Most important, both sets of sisters have inherited a suffocating value system, reenforced by their emotional ties to a dominating male figure not present on the stage. The MaGraths' nascent triumphs over their dreary heritage contrast with the Prozorovs' dispersal and defeat in the service of their glorious but paralyzing tradition. This difference in outcome results from the antithetical attitudes the two families hold about the past, and from what René Girard would characterize as the relative force that “mediated desire” exerts in the lives of Henley's and Chekhov's protagonists.

When Henley remarked, “Both are about overcoming ghosts of the past and letting go of what other people have said you are,”8 she was characterizing the similarity of theme in Crimes and her later work The Miss Firecracker Contest, but the description pertains to The Three Sisters as well. The Prozorov and the MaGrath sisters both begin the dramatic action under the sway of life expectations established by a patriarchal figure who never appears on stage. The Prozorovs' father has been dead for a year, and Old Granddaddy MaGrath lies comatose in the hospital, but the expectations engendered by these men continue to oppress the young women.

Olga, Masha, and Irina yearn to go to Moscow to take up the life of aristocratic culture for which their father trained them; this illusory prospect deters them from taking decisive action to improve their present circumstances. Lenny, Meg, and Babe suffer as they struggle to fulfill the roles assigned to them by Old Granddaddy's self-serving ambitions for them. Like Don Quixote in Girard's analysis, both sets of sisters desire “according to Another”9 rather than choosing for themselves; like the Don, they look painfully foolish in this predicament. Ultimately, sisterly solidarity forms the basis for the MaGraths to break out of “mediated desire” into a more self-directed mode, but the Prozorovs remain imprisoned by their admittedly more seductive legacy of values.

Henley's play makes the mediated nature of the sisters' desire more apparent and more imposed than Chekhov does. Lenny remembers that Old Grandaddy said Zachery “was just the right man for [Babe] whether she knew it now or not” (22).10 Meg overtly expresses resentment of Old Granddaddy's efforts to direct her life, but Lenny experiences his interference as well-meant:

Meg. … I hate myself when I lie for that old man. I do. I feel so weak. And then I have to go and do at least three or four things that I know he'd despise just to get even with that miserable, old, bossy man!


Lenny. Oh, Meg, please don't talk so about Old Granddaddy! It sounds so ungrateful. Why, he went out of his way to make a home for us, to treat us like we were his very own children. All he ever wanted was the best for us. That's all he ever wanted.


Meg. Well, I guess it was; but sometimes I wonder what we wanted. (69-70)

Chekhov's three sisters are aware of their father's role in creating their values and aspirations, but they do not experience any dissonance about this. Only their brother Andrei has found parental expectation burdensome:

Father—God rest his soul—oppressed us with education. It's ridiculous and stupid, but all the same I must confess that after his death I began to fill out, and now, in one year, I've grown fat, as if a weight had been lifted from my body. Thanks to Father, my sisters and I know French, German, and English, and Irina knows Italian besides. But at what a cost! (248)11

Masha responds that in their provincial setting the knowledge of three languages is “not even a luxury, but a superfluous appendage, like a sixth finger” (249), but she does not reject the appendage. Vershinin, the visiting colonel who had known their father and who will soon become Masha's lover, stipulates that “there is not and cannot be a town so dull and depressing that a clever, educated person would be useless” (249). Hearing this self-validation, Masha reverses her earlier decision to leave Irina's name-day party.

=====

## DIRECTIONS:
**a)** In the passage on Henley's and Chekhov's sisters, how long has the Prozorovs' father been dead?
**b)** Set down word for word the part of the passage on Henley's and Chekhov's sisters starting with "Meg. … I hate" and going on through "old, bossy man!".
The rows that follow come from a different source than the passage.

=====

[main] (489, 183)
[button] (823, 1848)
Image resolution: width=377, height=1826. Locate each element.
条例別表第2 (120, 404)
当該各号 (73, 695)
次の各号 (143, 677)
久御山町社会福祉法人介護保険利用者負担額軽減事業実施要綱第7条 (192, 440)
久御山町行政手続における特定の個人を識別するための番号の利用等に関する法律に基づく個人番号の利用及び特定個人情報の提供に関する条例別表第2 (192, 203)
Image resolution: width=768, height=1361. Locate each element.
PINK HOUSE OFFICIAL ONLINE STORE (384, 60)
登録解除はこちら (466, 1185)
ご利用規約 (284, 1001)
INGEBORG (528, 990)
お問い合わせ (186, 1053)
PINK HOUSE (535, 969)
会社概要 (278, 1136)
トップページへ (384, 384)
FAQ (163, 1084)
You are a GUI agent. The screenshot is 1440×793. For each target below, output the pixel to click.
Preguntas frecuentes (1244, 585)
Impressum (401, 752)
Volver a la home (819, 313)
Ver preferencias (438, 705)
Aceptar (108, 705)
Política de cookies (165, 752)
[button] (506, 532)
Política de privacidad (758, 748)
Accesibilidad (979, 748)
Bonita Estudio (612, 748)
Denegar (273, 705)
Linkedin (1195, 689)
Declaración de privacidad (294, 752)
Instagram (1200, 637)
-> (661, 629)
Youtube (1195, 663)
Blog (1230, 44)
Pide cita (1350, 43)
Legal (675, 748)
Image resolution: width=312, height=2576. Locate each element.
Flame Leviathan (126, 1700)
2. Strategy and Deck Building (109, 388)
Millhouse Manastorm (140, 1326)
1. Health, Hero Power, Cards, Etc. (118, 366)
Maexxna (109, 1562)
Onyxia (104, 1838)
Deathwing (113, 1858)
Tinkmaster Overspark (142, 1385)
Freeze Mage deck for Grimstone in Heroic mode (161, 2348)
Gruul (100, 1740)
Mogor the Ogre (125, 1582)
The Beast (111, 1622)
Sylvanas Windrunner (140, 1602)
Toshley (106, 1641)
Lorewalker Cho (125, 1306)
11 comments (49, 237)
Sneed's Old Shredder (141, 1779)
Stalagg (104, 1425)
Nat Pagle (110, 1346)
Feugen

=====

## SOLUTIONS IN ORDER:
**a)** For a year.

**b)**
Meg. … I hate myself when I lie for that old man. I do. I feel so weak. And then I have to go and do at least three or four things that I know he'd despise just to get even with that miserable, old, bossy man!